比較例2は、基本飼料(プログレスのみ)に、ホスタザイムX(登録商標)は配合せず、採卵鶏用飼料1tあたりサマーコールを3.0kg(つまり飼料1kgあたりルテインの量が102mg)となるように配合して調整した。比較例4の卵の収穫時期は、2021年7月30日である。
比較例3は、基本飼料(プログレスのみ)に、ホスタザイムX(登録商標)は配合せず、採卵鶏用飼料1tあたりサマーコールを4.5kg(つまり飼料1kgあたりルテインの量が153mg)となるように配合して調整した。比較例4の卵の収穫時期は、2021年10月15日である。
比較例4は、基本飼料(プログレスのみ)に、ホスタザイムX(登録商標)は配合せず、採卵鶏用飼料1tあたりサマーコールを6.0kg(つまり飼料1kgあたりルテインの量が204mg)となるように配合して調整した。比較例4の卵の収穫時期は、2021年10月15日である。
なお、比較例1~4は、供試鶏に給与する飼料を、基本飼料のみ(プログレスのみ)から前述した飼料に切り換えて60日後に収穫した卵で測定した結果である。
図1(A)に示すように、サマーコールを配合せずホスタザイムX(登録商標)のみを添加した比較例1では、卵の可食部に含まれるルテインの量はわずかであり、一般的な卵と同等である。つまり、キシラナーゼを添加しただけでは、卵の可食部に含まれるルテインの量を増加させる効果は無いことが分かる。
しかし、比較例2と比較例4とを比較すると、飼料に含まれるルテインの量を2倍にしているにもかかわらず、可食部100gに含まれるルテインの量は1.24倍程度しか増えていない。また、比較例3と比較例4の比較では、飼料に含まれるルテインの量が51mgも増加しているにも関わらず、可食部100gに含まれるルテインの量は0.02mgしか増えていない。
つまり、飼料に含まれるルテインを増加するだけでは、卵の可食部へのルテインの移行に限界があり、せいぜい可食部100gあたり2.9mg未満しかルテインに移行できないことが確認される。
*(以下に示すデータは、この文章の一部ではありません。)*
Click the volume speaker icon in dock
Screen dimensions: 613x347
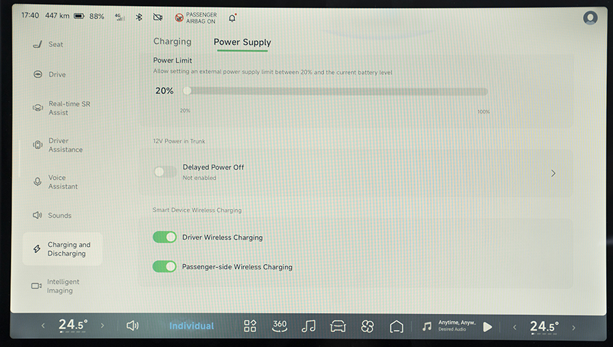(x=132, y=326)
しかも、実施例1~3では、飼料に含まれるルテインの量が同じ比較例と比べれば、可食部100gに含まれるルテインの量が多くなっている。そして、飼料に含まれるルテインの量が最も少ない実施例1であっても、実施例1の2倍のルテインを含む飼料を供与した比較例4よりも可食部100gに含まれるルテインの量が多くなっている。つまり、キシラナーゼの効果によりルテインの卵への移行が促進されていることが確認できる。
また、実施例1と実施例3とを比較すると、飼料に含まれるルテインの量は約1.65倍であり、にもかかわらず、可食部100gに含まれるルテインの量は1.1倍程度の増加している。そして、実施例2と実施例3とを比較すると、飼料に含まれるルテインの量が15mgしか増えていないにもかかわらず、可食部100gに含まれるルテインの量は0.12mgも増加している。
つまり、キシラナーゼを飼料に配合することによって、可食部100gに含まれるルテインの量が多くでき、キシラナーゼを配合しない場合における限界値よりも多くのルテインを卵に移行できることが確認される。しかも、飼料に配合するルテインの量が多くなっても、その増加に応じてルテインを卵に移行する効果を維持できることが確認される。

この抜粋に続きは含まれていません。